Lola and Alexander are in middle love with each other, but Carlota and Monserrat try to get in the way of their relationship. Together these two also attempt to keep Lola from finding out she is really the stepdaughter of Monserrat and halfsister of Carlota and Rafaela, which means she has a claim to part of the Santo Domingo fortune. Lola, with help of the children, her rock band, magic, fairies and love attempt to "save" Alexander from Carlota and Monserrat and vice versa.

== Cast ==
=== Main ===
- Aarón Díaz as Alexander Von Ferdinand
- Eiza González as Dolores "Lola" Pescador Valente/Dolores "Lola" Santodomingo Valente
- Grettell Valdez as Carlota Santodomingo Torres-Oviedo/Carlota santodomingo de von ferdinand
- Lorena Herrera as Monserrat Torres-Oviedo de Santodomingo

=== Recurring ===

- Tiaré Scanda as Milagros Ramos
- Beatriz Moreno as Petra Sigrid Van Beethoven
- Zoraida Gómez as Rafaela Santodomingo Torres-Oviedo
- Natasha Dupeyrón as Marion Von Ferdinand
- Derrick James as Marcus Von Ferdinand
- Eddy Vilard as Archibaldo Von Ferdinand
- Juan Luis as Bóris Von Ferdinand
- Octavio Ocaña as Otto Von Ferdinand
- Viviana Ramos as Blanca
- Luis Gerardo Méndez as Bataca
- Juan Acosta as Facha
- Violeta Isfel as Gaby
- Carlos Guerra as Diego
- Victoria Díaz as Mercedes
- Ingrid Schwebel as Valentina
- Alejandro Peraza as Raúl Ramos
- Rubén Cerda as Antonino
- Alejandra Jurado as Cándida
- Felipe Nájera as Severo
- Alberto Agnesi as Patrick
- Alejandro Nones as Waldo López
- Roberto Assad as Chacho Ramos
- Alan Estrada as Nicolás
- Anneliese Asúnsolo as Matilde
- Blanca Sánchez as Nilda Santodomingo
- Juan Ríos as Eduardo

=== Special guest stars ===
- Christopher von Uckermann as Himself
- Maite Perroni as Herself / Cenicienta
- Enrique Rocha as Dios
- Xavi Moderatto as Himself
- Dulce María as Herself
- Anahí as Herself
- Brian Amadeus Moderatto as Himself
- Altair Jarabo as Catherine
- Alfonso Herrera as Himself
- Eleazar Gómez as Adrián
- Christian Chávez as Himself

== Awards and nominations ==

| Year | Premio | Category | Nominate | Result |
| 2008 | 26th TVyNovelas Awards | Best Female Revelation of the Year | Eiza González | Won |
| Best Child Actor or Actress | Octavio Ocaña | Won |
| Premios Bravo 2008 | Female Revolution | Eiza González | Won |

==Soundtrack==
Lola, Erase Una Vez was the only Floricienta remake not to use the original songs penned by Cris Morena and Carlos Nilson.
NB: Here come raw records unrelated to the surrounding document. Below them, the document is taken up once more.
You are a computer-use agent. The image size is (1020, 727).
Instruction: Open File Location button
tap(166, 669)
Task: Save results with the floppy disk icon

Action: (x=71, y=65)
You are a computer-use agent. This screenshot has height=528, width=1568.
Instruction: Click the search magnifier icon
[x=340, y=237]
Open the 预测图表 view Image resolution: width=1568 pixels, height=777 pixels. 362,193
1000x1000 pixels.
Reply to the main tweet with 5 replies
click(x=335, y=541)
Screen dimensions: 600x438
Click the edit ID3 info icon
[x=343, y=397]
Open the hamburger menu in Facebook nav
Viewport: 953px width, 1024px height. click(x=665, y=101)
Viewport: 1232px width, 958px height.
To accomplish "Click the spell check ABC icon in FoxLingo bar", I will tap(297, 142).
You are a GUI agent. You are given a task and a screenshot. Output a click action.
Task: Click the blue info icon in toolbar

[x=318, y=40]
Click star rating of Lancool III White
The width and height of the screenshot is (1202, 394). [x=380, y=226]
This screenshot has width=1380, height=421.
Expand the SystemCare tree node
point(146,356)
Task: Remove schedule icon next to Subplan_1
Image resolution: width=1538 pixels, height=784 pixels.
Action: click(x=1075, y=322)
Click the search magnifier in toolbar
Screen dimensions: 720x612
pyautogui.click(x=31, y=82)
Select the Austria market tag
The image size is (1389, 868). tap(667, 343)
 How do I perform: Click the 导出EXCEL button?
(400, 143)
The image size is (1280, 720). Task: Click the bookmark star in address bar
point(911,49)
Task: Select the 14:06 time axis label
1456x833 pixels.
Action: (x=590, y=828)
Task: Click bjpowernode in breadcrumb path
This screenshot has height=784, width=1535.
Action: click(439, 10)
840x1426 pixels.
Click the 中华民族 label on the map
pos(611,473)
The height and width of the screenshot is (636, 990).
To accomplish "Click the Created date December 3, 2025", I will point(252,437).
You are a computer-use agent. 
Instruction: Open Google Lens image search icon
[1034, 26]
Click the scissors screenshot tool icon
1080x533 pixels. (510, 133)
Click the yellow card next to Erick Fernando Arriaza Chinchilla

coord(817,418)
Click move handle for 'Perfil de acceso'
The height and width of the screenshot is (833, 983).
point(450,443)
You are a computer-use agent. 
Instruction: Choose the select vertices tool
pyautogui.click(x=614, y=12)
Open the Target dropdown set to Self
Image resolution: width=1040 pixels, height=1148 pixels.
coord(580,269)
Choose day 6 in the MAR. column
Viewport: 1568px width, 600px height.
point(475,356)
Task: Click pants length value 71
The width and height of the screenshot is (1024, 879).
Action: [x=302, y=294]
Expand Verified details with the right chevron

Instead, a double CD was released with songs written and composed by Mexican pop songwriters in one album and nine new Cris Morena-penned songs in another, along with a rock version of "Flores Amarilla" that was included in the original soundtrack.

The show's theme song is "Masoquismo" ("Masochism"). Other songs include "Si Me Besas" ("If You Kiss Me"), "Espiral" ("Spiral"), "Princesa" ("Princess"), and "Sapo Azul" ("Blue Frog"). In March 2009, González won New Artist/Revelation of the Year at the Premio Lo Nuestro Awards. González was nominated for Best New Artist at the Premios Oye!. Gonzalez also performed at the Premios Juventud in 2008.